Start of PAGE

STRATAGEM OF THE CORPSE
The fake death, the simulated corpse, the staging of human remains evokes more of the human end than the real thing. Jeremy Millar’s Self Portrait of a Drowned Man represents Millar’s own fictionalized death by drowning, its depicted removal thereby becoming a spectacle of its own disingenuousness, his absence an intentioned presence (both as object and creator); and yet its conflation of hyperrealism and obvious fakery is more a manifestation of what isn’t, and wasn’t, than that managed by any real drowned man. With both, I imagine lives that might have led to this: with the sculpture I know I’m playing along with an object, giving it its due, paying it the courtesy of engaging in the way that is asked of me, and in this respect I do nothing different with the actual corpse, as I engage my empathetic strategies in order that the object in front of me can justify itself. But where they differ is in the threat that is posed, because it is only the ersatz death that has already happened to me, is at this and that time happening, is constant and irremovable, whereas the real death is always elsewhere, realized in someone other than me. I can pass the latter death off in opposition to my present state, and like this reaffirm life and death as not so much diachronic as synchronic.

End of PAGE
Start of MATERIAL SHOWN

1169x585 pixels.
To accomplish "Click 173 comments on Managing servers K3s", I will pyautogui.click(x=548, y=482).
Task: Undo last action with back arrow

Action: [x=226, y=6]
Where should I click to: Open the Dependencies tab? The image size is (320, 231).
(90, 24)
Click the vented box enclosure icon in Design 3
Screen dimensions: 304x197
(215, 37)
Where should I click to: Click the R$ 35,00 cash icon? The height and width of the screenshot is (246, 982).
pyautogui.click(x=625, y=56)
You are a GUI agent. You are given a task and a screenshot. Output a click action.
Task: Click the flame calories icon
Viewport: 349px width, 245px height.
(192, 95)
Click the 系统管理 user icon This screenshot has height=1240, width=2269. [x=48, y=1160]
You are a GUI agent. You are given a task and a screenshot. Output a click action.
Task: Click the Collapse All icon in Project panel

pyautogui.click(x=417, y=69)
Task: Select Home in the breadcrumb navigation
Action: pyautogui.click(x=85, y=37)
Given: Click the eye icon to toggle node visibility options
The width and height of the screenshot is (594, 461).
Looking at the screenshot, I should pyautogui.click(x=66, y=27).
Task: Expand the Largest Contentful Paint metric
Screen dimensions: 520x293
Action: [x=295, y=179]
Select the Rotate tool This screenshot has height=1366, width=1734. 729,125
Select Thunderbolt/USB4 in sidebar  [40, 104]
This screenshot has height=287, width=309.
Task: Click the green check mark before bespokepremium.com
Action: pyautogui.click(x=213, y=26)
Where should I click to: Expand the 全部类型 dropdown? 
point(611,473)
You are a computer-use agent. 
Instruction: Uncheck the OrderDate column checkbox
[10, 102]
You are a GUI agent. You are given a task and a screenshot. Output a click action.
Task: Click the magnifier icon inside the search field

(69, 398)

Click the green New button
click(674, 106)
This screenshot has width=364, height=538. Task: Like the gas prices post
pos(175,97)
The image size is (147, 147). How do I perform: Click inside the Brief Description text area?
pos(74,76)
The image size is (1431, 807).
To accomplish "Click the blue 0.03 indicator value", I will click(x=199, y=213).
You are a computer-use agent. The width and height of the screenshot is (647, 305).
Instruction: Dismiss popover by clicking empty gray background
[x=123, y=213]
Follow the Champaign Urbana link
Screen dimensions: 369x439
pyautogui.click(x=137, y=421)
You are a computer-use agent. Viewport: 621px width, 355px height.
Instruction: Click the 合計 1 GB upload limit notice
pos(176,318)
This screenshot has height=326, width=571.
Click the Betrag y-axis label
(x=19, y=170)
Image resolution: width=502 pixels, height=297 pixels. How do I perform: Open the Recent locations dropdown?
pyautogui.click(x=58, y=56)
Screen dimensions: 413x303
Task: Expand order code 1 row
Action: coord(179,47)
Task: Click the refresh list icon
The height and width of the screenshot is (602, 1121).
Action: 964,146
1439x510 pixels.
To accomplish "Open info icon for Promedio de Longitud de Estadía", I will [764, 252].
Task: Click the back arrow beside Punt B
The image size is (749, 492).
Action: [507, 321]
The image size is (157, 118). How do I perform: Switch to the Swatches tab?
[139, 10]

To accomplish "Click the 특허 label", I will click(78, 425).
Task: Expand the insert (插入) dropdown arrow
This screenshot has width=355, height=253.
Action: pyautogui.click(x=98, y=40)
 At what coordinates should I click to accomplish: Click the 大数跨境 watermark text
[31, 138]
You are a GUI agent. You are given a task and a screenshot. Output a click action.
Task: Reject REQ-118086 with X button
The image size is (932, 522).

End of MATERIAL SHOWN

» TASKS TO PERFORM:
a – According to the essay on the stratagem of the corpse, what does Jeremy Millar's Self Portrait of a Drowned Man represent?
b – Carry on the essay about the stratagem of the corpse from its final sentence.

» ANSWERS:
a – Millar's own fictionalized death by drowning.

b –
In other words, my conscious existence embraces the simulated and rejects the real. The reality of the dead man on the quayside is therefore made less real in virtue of its representing a reality to which I have no access, and it is for this reason that while the staged corpse is more of a threat, the real corpse is more viscerally impactful—at least for those of us not in the habit of seeing them. The loss of this impact in those who have for whatever reason become desensitized to seeing dead human beings, those for whom “the human body [exists] as an object, an anonymous thing belonging to no one, which one could dispose of in an arbitrary manner,” an aggregation of “indifferent brute matter” [i] even, allows them to acknowledge the real corpse’s threat and so defend against it, as if it were its faked counterpart. The systematic dehumanization of our dead (which is often in evidence long before death has occurred) is a protective device, a simulation of anonymous substances, of the antihuman as proof of the human, but ultimately a line of defence that instantiates the very thing it must defend against.
The impact, then, of seeing what was once alive and human is the very thing that distances you from it; and if we attempt to reduce this impact—by removing all past similarities—we thereby increase our contiguity with death, for the very act of extracting the threat, of a presentful non-presence that must be extricated from what it means to be human, itself enacts an inhuman death, a copy of death, a death less event than it is thing. “Simulation is infinitely more dangerous because it always leaves open to supposition that, above and beyond its object, [… life and death] themselves might be nothing but simulation.” [ii] I contradict the real human corpse and become more recognizably human through the contradictory state of the corpse’s humanness and lack of humanness. But as soon as that impactful contradiction is removed, the representation of the dead human body maintains a proximity to my conscious states through its never having been human, while at the same time mimicking convincingly what it is to be a dead one.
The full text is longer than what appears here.